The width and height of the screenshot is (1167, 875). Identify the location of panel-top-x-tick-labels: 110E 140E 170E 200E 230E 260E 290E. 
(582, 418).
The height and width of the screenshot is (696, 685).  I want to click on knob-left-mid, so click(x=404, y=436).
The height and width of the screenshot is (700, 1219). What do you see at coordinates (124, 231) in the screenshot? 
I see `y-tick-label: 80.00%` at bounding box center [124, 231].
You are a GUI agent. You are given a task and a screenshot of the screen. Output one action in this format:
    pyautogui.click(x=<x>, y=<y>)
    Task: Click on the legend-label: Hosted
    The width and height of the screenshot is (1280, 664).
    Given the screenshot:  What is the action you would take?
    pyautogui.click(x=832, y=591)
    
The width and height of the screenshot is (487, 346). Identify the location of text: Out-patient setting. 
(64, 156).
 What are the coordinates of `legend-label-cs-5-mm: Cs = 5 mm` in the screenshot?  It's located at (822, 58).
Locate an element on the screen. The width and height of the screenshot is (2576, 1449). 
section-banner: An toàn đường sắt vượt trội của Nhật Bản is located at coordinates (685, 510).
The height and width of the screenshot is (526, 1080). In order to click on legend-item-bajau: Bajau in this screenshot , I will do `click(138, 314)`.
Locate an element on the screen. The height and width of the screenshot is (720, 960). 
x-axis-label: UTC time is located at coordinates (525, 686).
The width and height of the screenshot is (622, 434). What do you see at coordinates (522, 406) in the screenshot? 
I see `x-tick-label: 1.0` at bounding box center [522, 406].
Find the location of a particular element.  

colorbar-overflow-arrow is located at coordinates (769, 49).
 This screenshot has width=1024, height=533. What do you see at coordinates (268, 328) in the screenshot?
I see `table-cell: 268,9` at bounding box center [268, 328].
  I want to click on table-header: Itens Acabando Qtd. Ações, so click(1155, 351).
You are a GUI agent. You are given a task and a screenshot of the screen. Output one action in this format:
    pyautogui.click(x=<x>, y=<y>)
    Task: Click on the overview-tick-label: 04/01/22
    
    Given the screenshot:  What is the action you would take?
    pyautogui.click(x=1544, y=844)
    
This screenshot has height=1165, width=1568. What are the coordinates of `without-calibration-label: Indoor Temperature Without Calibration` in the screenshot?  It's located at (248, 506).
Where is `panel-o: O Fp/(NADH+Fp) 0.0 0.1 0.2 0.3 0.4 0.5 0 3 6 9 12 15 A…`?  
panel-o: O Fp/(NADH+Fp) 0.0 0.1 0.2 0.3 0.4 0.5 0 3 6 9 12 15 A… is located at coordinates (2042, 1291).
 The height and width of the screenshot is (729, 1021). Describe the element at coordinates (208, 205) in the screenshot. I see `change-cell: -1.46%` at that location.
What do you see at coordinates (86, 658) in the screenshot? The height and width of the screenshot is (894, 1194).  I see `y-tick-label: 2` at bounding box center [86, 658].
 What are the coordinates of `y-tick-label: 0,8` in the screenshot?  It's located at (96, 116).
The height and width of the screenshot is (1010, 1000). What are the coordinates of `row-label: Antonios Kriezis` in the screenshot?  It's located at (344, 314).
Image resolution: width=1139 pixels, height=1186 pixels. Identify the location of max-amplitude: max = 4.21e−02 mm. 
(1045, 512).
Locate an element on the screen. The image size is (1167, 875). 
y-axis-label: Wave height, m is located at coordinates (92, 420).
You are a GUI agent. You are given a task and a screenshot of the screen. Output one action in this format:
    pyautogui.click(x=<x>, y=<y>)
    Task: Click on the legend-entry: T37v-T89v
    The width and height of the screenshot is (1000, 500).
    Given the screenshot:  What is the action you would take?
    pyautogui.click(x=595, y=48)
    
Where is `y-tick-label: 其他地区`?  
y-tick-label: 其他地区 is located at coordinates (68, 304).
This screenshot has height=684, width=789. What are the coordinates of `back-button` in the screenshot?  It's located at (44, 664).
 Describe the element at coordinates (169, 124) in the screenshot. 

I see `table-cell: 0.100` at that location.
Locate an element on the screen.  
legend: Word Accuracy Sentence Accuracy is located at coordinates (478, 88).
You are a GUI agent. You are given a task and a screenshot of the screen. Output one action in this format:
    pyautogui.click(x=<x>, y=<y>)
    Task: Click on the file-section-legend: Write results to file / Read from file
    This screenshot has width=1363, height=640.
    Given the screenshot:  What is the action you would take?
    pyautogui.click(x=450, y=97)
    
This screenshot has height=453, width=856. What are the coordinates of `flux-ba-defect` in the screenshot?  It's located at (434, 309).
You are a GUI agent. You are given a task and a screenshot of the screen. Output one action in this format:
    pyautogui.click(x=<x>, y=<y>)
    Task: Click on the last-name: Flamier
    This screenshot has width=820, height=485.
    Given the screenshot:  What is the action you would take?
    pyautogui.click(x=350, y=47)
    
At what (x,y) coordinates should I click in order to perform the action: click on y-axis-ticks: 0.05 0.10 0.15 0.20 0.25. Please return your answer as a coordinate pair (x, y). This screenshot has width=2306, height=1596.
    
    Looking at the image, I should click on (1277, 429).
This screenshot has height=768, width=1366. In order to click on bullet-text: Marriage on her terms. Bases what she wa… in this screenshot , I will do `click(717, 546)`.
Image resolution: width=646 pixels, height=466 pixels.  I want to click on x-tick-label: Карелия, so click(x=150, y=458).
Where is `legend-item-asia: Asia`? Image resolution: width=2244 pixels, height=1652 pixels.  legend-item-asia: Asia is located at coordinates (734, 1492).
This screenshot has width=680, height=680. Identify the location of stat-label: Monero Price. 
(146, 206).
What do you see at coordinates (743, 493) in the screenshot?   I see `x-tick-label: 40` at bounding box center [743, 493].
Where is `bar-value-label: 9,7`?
※
List every line in the listing above that contains the string "should". Case counts.

At what (x,y) coordinates should I click in order to perform the action: click on y-axis-ticks: 0.05 0.10 0.15 0.20 0.25. Please return your answer as a coordinate pair (x, y). This screenshot has width=2306, height=1596.
    Looking at the image, I should click on (1277, 429).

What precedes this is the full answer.